» **DIRECTIONS**: Everything from the line containing "Click the magnifying glass search icon" to the end of the records must be restated word for word, and nothing else.

» **ENTRIES SHOWN**:
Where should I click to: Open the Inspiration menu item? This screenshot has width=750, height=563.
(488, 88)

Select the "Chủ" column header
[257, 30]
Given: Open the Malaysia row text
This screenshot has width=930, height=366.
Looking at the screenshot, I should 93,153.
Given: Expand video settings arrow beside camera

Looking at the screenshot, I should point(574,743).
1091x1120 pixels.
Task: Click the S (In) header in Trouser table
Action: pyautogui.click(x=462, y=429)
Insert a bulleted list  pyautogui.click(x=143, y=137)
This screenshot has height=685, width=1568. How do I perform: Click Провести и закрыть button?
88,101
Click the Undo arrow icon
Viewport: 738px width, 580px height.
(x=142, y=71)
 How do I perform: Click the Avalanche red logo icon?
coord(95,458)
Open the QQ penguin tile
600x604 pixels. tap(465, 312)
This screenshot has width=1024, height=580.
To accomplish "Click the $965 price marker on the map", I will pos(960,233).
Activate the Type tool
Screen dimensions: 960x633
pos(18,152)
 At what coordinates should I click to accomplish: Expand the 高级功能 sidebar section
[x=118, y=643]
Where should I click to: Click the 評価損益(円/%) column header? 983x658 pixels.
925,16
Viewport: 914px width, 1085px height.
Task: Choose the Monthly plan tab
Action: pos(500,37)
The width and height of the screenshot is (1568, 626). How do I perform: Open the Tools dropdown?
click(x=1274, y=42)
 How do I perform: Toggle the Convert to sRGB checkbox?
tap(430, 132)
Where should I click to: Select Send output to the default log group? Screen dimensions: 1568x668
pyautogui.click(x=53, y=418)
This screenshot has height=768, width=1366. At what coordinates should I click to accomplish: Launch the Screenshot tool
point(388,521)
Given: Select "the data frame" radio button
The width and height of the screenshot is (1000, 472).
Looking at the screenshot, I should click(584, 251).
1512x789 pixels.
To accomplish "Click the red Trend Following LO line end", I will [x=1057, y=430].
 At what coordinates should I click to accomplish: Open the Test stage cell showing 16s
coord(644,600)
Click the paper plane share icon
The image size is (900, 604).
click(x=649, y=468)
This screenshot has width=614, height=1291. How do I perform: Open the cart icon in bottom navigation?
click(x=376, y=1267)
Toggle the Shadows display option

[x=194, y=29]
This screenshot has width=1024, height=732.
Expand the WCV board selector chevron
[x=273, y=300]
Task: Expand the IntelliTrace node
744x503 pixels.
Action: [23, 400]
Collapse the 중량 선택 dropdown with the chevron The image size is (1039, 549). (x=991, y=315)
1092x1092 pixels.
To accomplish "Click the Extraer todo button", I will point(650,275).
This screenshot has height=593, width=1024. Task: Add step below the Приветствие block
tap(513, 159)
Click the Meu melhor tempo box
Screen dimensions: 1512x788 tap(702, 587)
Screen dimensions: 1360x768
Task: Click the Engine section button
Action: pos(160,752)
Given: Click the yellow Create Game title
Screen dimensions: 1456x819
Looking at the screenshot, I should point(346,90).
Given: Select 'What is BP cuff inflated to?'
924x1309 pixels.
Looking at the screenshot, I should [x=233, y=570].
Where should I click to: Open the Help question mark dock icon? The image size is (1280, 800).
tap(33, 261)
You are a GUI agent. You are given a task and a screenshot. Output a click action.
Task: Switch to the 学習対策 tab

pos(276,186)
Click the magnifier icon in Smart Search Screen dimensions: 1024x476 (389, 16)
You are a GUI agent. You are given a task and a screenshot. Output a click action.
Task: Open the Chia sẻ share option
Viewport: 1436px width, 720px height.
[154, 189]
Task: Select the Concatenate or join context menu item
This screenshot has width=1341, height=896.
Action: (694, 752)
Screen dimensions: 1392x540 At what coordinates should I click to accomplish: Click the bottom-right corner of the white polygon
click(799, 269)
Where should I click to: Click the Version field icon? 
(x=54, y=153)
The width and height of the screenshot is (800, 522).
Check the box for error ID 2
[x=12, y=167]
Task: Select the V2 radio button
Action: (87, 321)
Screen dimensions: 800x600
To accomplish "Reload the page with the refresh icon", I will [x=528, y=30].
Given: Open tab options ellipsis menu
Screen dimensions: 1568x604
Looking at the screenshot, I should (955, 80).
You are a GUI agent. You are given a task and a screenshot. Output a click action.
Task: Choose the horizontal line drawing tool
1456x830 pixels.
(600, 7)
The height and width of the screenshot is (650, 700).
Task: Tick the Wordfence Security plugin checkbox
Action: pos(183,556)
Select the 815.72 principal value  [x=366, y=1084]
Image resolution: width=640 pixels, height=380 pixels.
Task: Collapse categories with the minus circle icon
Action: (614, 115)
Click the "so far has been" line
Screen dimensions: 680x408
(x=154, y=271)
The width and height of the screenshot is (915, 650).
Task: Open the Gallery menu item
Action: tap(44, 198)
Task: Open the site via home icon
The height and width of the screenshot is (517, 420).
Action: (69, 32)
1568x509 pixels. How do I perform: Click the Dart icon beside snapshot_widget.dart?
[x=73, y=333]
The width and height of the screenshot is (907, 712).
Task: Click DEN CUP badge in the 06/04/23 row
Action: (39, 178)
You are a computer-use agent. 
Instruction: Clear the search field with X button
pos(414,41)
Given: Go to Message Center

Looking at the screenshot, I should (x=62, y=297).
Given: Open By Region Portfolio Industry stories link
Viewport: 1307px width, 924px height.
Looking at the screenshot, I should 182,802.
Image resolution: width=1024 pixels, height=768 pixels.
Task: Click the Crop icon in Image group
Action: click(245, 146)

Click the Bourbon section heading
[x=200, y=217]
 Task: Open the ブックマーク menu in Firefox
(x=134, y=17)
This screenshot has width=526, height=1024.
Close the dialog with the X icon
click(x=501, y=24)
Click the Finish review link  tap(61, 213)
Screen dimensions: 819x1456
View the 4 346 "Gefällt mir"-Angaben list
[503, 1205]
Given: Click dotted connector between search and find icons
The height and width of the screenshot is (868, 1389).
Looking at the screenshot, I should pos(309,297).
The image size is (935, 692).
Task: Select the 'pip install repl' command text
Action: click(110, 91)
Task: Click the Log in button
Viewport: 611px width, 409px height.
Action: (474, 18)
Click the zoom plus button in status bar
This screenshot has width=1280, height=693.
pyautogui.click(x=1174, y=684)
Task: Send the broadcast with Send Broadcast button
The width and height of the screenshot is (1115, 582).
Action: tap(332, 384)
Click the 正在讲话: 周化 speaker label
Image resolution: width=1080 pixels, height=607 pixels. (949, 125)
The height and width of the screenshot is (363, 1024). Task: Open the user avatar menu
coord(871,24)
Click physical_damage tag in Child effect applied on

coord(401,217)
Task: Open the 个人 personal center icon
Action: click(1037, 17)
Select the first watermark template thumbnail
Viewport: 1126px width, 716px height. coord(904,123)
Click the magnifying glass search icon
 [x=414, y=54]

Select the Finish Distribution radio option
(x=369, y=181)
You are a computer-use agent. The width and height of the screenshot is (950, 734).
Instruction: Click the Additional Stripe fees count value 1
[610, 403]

» **EXERCISE RESULT**:
Click the magnifying glass search icon
 [x=414, y=54]

Select the Finish Distribution radio option
(x=369, y=181)
You are a computer-use agent. The width and height of the screenshot is (950, 734).
Instruction: Click the Additional Stripe fees count value 1
[610, 403]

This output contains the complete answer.